Plucked duck in brioche bread roll with sweet potato fries / Gezupfte Ente in Briochsemmel mit Süßkartoffelpommes

Ich weiß nicht so recht was ich über die Süßkartoffelpommes denken soll. Zum einen waren sie außen angenehm knusprig und knackig, im Inneren wirkten sie von der Konsistenz her aber leicht matschig. Nicht dass das sonderlich schlimm gewesen wäre – vielleicht muss es bei Süßkartoffeln ja so sein – aber meine Erwartungshaltung war eben anders gewesen. Geschmacklich erwies sie sich, wie nicht anders zu erwarten, als leicht süßlich und passte auch gut zum Burger – allerdings hätte ich mir noch einen Dip dazu gewünscht. Hier hätte mit Sicherheit auch Sauerrahm oder vielleicht eine Salsa gut gepasst.
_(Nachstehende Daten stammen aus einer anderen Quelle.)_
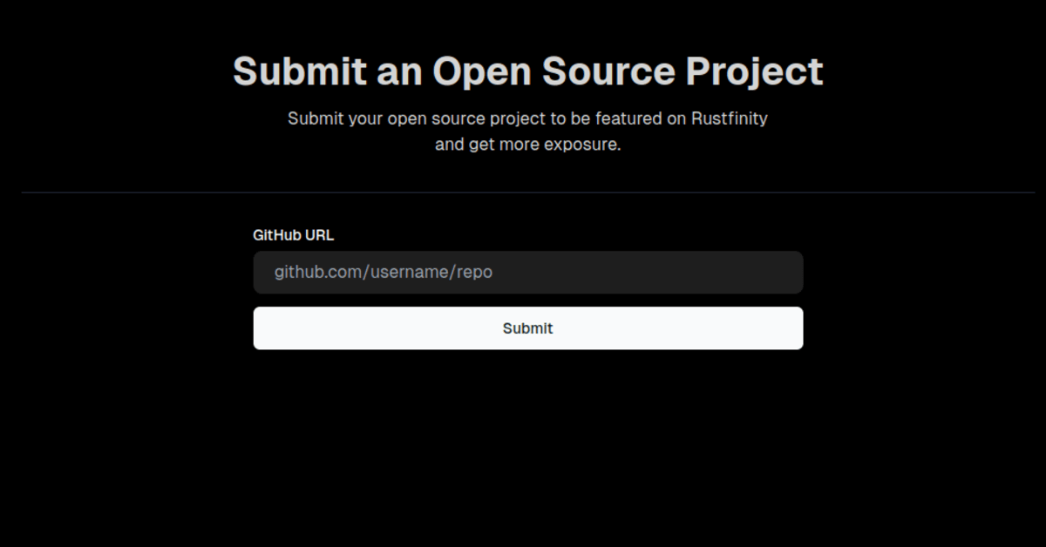
Task: Click the dark background area of the form
Action: (527, 418)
Sollte ich so etwas je selbst zubereiten, werde ich das mal im Hinterkopf behalten. Der Burger selbst war mit einer BBQ-Sauce bestrichen, darauf befanden sich eine Tomatenscheibe, Rotkraut-Salat und schließlich die gezupfte Ente, die wiederum mit einer Scheibe eines mild-würzigen Käses überbacken war. Dabei erfüllte der Käse nicht nur eine geschmackliche Funktion, sondern verhinderte auch dass die gezupfte Ente beim beißen in den Burger einfach auf der anderen Seite heraus fiel. Wäre die Broiche-Semmel noch etwas frischer gewesen, wäre er fast perfekt gewesen, aber leider erwies sie sich schon als etwas abgestanden. Dennoch ein guter Burger, ich war sowohl mit ihm als auch mit den Süßkartoffel-Pommes überaus zufrieden.
Obwohl mit dem Schweiensteak Tessin ihm ein beliebter Gegner entgegen stand, schien es der gezupften Ente dennoch zu gelingen mit einem knappen Vorsprung den ersten Platz auf der allgemeinen Beliebtheitsskala für sich zu ergattern. Auch wenn meinen Beobachtungen der anderen Gäste nach der Sieg sehr knapp war. Nach dem somit zweitplatzierten Schweinesteak teilten sich schließlich Asia-Gerichte und Forelle den dritten Platz – hier konnte ich keinen klaren Favoriten ausmachen.